EXERCISE BRIEF.
Below are several records. Retype exactly those lines running from the one with "Screenshot is 1024x1366." through the one with "Shipping policy (638, 1319)", end lines included, and no others.

***** INFORMATION SHOWN

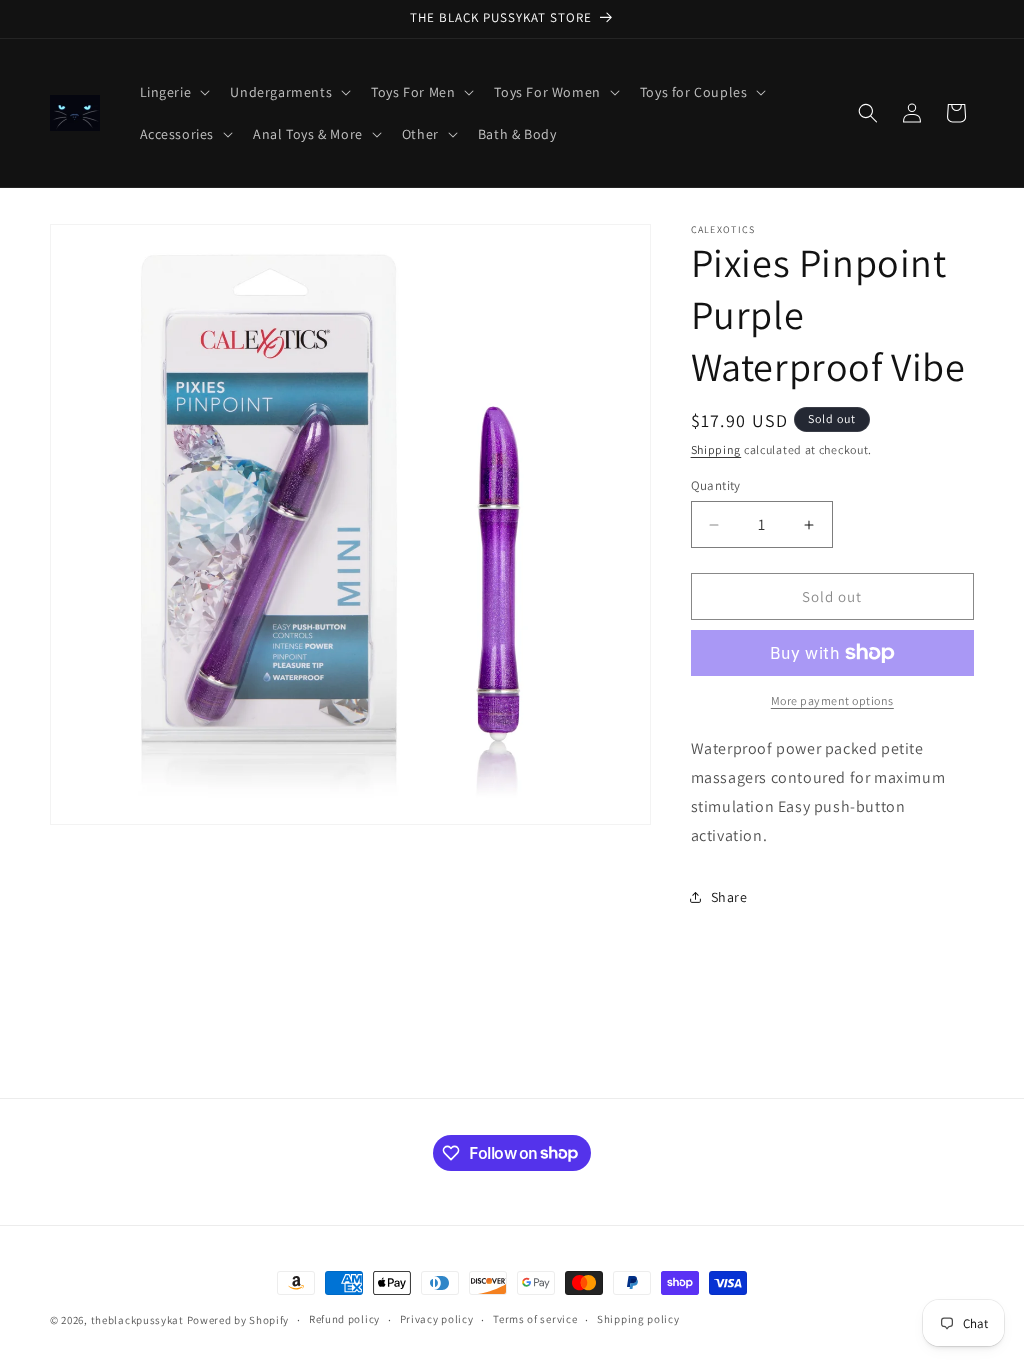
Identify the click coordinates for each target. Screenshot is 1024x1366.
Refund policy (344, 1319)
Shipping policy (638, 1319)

**********
***** INFORMATION SHOWN

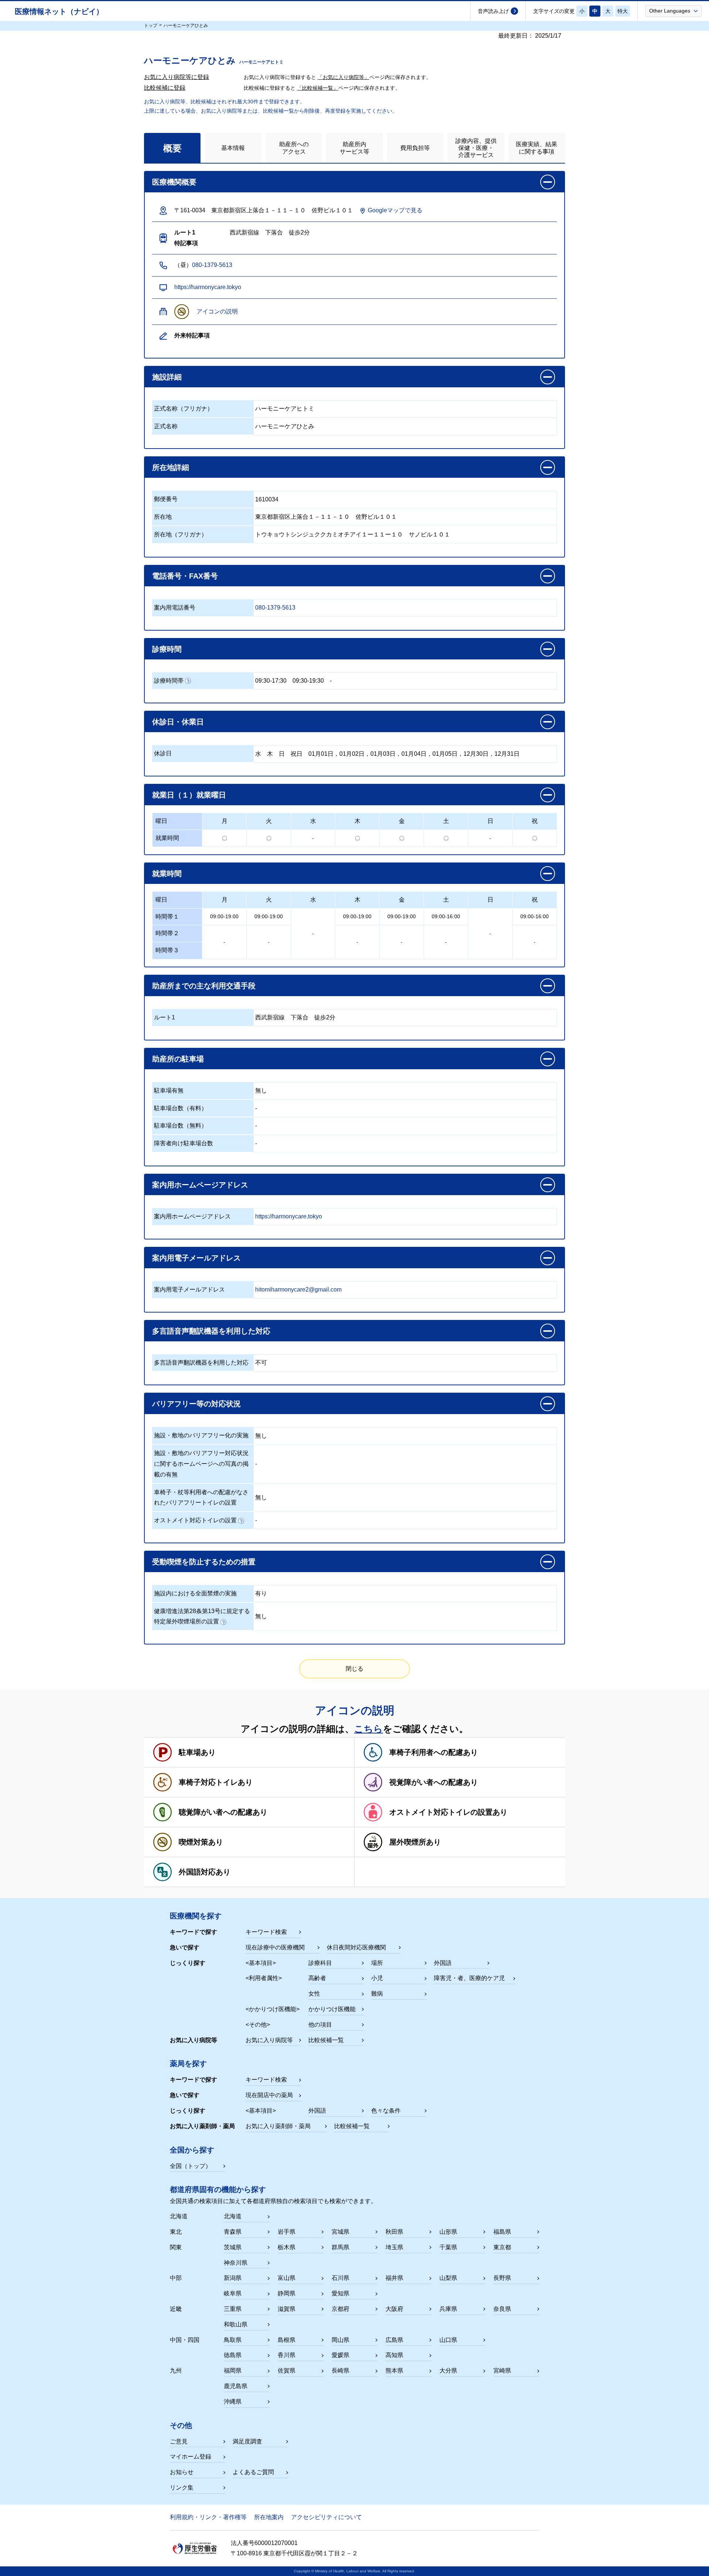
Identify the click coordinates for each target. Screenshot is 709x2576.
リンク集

**********

TASK OUTPUT.
Identify the click coordinates for each target. Screenshot is 1024x1366.
Refund policy (344, 1319)
Shipping policy (638, 1319)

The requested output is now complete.